Je suis allé voir ce film à sa sortie. Je ne connaissais pas vraiment Lynch. J’étais seul. Et quand je suis sorti de la salle, j’étais une autre personne.

Comme tout le monde, je n’ai rien compris à l’histoire. Mais les images m’ont durablement imprégné. Leur poésie me hante encore.

Je me demande si ce film n’a pas été le déclencheur de mon envie de devenir photographe. Je me suis inscrit à mon premier cours quelques mois plus tard.

Où trouves-tu l’inspiration ?

Je voyage.

Qu’ils soient réels ou offerts par la bande dessinée, la littérature ou le cinéma, les voyages sont au cœur de mon imaginaire.

Depuis mes premières lectures de Stevenson ou Jack London, je rêve d’aventure. J’ai toujours eu soif de départ plus que de destination. J’aurais voulu que ma vie se confonde avec les bandes dessinées d’Hugo Pratt.

Et si voyager permet de s’inventer un personnage, le mien sera photographe.

Les résidences m’offrent le hasard des territoires, l’obligation du déplacement. C’est pour cela qu’elles jalonnent autant mon parcours.

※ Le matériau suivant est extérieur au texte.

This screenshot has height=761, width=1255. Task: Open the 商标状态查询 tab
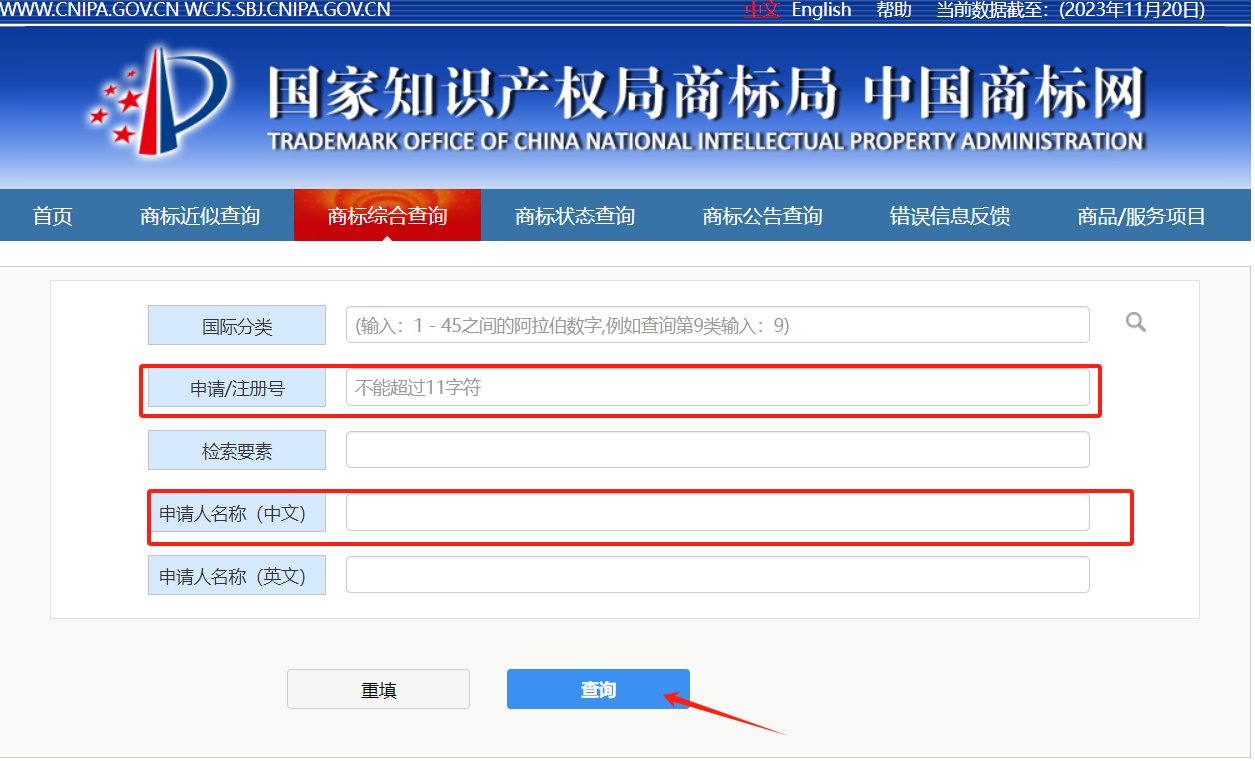coord(574,216)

Dans mes explorations naissent des rencontres, des liens éternels, presque fraternels, sertis de promesses de retrouvailles trop rarement tenues. Mais la sincérité reste intacte.

Partir est une douleur. Revenir, une autre.

À chaque voyage, j’ai la sensation d’un rituel chamanique. En foulant ces lieux, j’en absorbe une part de l’âme. Et j’y laisse une part de la mienne.

L’argentique agit comme un catalyseur de cette magie. Outil essentiel à la perte de contrôle. Le hasard, ou l’accident, est autant un allié du voyage que de la création.

J’aime ces lieux où l’on doit gagner sa place. Flirter avec la légitimité à être là : voilà mon exploration.

Les photographes qui t’inspirent

J’ai appris la photographie en fouinant dans la bibliothèque du Château d’Eau à Toulouse. Aujourd’hui encore, les livres, les expositions, et même internet, restent pour moi des sources de découvertes.

Certains de mes premiers amours ont fané avec le temps, m’ont lassé. D’autres sont apparus, plus ou moins vaillants. J’ai quelques maîtres qui tournent encore dans ma tête, mais si je ne devais garder qu’un nom, ce serait, sans hésiter, Dolorès Marat.

Dolorès Marat

J’ai l’impression de la connaître depuis toujours. Mais c’est en 2012, lors de son exposition aux ateliers de photographie de Saint-Cyprien, à Toulouse, que j’ai vraiment découvert son travail. J’étais ébahi devant ces instants – saisis dans un café ou un zoo – qui devenaient pure poésie.

Dolorès Marat a ce pouvoir étrange : fissurer le réel pour nous emmener ailleurs. Un monde trouble, beau, inquiétant, intemporel, rassurant, magique. Toutes les émotions de l’enfance (et au-delà) semblent se nicher dans ses images. Comme dans un conte.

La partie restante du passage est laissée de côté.